Monday, August 6, 2012

Droughts Then And Now

Weekend Edition Saturday:
In the '30s and '40s, Charles Hildenbrand used horses, replaced today by tractors, combines and planters with high-tech gadgets and computers. So is it even fair to compare this summer's drought to the devastating droughts in the 1950s, or even the Dust Bowl years?
"Certainly from a geographical footprint, it's right up there with the '50s and '30s at over 60 percent," says climatologist Mark Svoboda of the National Drought Mitigation Center at the University of Nebraska-Lincoln.
"But the '30s and '50s were multiyear droughts," he says, "and this drought, so far for the majority of the country, is not a multiyear drought yet."
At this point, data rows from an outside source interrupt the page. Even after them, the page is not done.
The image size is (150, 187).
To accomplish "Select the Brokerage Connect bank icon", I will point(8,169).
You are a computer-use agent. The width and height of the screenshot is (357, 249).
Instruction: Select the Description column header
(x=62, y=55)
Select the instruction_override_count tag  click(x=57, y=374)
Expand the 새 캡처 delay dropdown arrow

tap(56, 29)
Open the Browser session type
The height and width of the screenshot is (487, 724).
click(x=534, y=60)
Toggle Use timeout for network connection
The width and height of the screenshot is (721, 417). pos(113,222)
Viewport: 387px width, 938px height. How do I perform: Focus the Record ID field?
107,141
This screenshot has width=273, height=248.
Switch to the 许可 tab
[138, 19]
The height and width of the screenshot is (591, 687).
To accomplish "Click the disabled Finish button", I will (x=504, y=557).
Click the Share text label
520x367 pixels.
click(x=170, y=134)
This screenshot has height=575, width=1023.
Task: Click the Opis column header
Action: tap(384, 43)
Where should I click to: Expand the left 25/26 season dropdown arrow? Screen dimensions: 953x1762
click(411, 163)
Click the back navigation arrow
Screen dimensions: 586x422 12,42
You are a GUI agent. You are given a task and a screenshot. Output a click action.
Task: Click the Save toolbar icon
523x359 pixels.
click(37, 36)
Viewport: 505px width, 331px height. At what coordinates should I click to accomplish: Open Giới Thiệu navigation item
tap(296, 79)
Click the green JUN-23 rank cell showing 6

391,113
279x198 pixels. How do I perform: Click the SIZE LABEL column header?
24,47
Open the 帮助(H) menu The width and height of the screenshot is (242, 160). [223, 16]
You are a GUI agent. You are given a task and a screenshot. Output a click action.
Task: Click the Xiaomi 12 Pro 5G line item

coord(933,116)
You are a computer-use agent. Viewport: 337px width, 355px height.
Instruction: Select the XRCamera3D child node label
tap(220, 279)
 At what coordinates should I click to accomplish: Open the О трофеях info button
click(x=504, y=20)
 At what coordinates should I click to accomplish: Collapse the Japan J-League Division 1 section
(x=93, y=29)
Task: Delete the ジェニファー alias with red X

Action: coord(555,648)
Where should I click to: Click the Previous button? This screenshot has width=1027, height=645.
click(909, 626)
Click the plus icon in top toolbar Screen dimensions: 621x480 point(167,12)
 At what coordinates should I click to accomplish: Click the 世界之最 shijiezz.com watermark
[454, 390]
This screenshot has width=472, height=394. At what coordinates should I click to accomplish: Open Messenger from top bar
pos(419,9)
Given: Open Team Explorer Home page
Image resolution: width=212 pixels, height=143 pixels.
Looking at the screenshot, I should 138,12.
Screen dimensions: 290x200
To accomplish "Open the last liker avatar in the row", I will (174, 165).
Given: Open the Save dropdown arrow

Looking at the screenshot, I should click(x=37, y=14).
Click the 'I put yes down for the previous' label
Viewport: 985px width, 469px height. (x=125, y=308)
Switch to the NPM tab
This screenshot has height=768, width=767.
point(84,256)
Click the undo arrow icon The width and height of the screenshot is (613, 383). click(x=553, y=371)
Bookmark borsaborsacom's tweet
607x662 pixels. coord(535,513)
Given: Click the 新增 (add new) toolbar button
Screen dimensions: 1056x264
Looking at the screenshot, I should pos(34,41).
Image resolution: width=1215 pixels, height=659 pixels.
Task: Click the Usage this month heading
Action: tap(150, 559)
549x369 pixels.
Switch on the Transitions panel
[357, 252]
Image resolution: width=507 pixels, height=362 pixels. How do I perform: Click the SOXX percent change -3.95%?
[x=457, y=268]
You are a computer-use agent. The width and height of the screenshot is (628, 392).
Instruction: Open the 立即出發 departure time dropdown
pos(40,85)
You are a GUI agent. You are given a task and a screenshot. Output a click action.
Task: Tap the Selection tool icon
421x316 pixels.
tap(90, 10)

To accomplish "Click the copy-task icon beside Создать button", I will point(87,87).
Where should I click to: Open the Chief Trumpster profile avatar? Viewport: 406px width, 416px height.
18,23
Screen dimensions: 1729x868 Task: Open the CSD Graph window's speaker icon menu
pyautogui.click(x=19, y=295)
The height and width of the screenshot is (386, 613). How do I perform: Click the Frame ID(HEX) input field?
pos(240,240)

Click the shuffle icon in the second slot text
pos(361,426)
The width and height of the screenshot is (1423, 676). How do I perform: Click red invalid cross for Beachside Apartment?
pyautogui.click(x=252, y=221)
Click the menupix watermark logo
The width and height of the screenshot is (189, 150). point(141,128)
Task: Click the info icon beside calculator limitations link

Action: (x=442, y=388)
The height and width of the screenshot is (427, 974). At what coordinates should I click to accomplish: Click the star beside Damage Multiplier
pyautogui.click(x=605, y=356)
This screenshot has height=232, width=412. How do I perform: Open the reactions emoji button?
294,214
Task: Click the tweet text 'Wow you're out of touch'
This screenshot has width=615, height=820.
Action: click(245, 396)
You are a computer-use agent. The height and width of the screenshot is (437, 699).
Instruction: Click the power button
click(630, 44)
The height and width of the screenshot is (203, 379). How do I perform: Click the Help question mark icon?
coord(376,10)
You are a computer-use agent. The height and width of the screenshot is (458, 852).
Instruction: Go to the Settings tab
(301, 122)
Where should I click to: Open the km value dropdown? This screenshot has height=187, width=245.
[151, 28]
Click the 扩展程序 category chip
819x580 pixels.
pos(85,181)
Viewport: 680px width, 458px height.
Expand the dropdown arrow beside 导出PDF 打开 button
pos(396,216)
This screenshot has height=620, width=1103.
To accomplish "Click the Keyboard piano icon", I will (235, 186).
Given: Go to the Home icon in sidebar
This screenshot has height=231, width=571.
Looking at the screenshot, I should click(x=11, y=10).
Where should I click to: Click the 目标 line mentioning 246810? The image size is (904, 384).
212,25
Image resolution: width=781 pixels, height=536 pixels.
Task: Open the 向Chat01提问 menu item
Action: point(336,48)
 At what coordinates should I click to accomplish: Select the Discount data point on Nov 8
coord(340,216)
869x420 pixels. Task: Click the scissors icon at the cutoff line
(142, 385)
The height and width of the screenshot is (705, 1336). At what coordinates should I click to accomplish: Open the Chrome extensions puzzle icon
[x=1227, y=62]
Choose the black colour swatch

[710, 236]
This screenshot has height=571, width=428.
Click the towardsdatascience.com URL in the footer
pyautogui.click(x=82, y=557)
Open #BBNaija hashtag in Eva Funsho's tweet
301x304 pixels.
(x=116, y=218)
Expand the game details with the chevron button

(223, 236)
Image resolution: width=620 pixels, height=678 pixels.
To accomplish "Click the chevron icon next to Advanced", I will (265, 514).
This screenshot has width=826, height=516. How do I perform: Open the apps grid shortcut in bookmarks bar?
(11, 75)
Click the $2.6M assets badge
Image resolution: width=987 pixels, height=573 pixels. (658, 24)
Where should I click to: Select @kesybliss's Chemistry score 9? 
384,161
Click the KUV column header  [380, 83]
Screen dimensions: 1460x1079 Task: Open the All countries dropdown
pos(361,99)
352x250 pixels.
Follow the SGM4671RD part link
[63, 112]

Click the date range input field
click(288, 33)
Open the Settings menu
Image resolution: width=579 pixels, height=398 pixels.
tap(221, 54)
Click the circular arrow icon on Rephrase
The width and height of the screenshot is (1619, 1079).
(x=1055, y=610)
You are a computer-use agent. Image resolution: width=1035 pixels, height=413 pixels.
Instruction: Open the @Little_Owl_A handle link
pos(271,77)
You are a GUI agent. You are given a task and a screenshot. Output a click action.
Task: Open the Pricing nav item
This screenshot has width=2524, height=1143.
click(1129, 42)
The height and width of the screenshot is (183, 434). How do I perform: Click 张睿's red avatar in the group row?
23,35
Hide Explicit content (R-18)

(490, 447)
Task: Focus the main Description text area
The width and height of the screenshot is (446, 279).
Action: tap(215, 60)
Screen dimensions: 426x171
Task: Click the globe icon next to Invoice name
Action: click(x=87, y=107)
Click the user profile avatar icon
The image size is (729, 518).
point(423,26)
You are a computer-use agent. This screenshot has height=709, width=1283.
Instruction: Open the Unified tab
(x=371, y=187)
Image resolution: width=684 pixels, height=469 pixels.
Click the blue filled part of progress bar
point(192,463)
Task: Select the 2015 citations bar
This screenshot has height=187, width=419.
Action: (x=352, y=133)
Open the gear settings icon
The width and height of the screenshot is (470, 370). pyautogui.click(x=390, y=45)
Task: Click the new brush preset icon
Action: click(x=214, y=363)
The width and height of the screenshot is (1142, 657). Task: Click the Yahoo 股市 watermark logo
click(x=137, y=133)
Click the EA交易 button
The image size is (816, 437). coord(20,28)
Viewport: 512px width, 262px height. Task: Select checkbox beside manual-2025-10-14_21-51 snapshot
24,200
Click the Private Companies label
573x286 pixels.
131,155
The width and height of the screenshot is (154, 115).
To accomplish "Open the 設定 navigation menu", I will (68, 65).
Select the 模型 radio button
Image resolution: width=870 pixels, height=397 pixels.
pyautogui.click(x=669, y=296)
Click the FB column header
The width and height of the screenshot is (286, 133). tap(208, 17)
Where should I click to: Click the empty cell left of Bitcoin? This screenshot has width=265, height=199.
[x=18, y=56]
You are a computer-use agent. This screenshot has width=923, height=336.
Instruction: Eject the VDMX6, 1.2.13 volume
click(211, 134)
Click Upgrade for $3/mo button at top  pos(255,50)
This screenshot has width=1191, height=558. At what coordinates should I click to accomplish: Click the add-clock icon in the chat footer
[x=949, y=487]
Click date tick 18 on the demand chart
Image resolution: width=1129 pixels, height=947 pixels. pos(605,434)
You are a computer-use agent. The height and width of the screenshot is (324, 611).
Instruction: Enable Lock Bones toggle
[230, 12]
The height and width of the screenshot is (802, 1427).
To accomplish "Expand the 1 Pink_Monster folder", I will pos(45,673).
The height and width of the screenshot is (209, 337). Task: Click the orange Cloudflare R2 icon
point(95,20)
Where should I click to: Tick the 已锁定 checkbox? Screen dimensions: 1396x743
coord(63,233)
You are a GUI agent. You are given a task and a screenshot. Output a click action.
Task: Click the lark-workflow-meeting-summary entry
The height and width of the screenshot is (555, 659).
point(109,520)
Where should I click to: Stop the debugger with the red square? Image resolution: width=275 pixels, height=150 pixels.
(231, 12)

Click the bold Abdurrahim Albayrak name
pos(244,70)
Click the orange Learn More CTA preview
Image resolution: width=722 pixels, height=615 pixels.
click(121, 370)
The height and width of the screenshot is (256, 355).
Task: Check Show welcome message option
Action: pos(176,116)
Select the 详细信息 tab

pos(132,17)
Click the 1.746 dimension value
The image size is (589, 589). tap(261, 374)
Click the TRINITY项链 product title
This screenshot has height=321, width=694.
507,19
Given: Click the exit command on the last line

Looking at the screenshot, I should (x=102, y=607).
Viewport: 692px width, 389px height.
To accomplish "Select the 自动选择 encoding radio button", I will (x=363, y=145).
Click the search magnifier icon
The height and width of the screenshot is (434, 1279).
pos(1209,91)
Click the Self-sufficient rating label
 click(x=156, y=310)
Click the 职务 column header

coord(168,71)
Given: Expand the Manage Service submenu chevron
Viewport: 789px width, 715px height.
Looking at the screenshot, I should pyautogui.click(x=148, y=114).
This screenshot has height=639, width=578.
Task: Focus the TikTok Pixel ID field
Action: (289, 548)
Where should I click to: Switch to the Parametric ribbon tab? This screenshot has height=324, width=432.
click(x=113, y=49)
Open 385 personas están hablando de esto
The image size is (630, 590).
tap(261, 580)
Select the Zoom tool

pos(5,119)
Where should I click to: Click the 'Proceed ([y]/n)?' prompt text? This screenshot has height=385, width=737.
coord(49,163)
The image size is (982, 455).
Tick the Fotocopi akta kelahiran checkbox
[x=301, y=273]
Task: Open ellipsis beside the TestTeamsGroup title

In those exceptionally dry years of the 1930s, farmers and ranchers plowed up the Great Plains to plant wheat. They ended up losing not just their crops but their top soil, too, as winds blew it into giant dust clouds that darkened the skies for hundreds of miles.
That spurred the creation of the Soil Conservation Service, which paid farmers to not farm some land and to replant the native prairie grasses to keep soil in place. Svoboda says the USDA agency also encouraged farmers to change their tillage practices.
"Instead of tilling the soil over, they use what they call no-till drilling or low-till ... which doesn't disturb the soil. It plants directly into a residue-covered soil that retains a lot of soil moisture in that upper part of the profile," he says.
In addition to being better able to preserve what little moisture is in the soil, hybrid crops send roots deeper to find moisture.
One thing we don't need is a multiyear drought.  Prices will get plenty high as it is, without throwing in another bad year.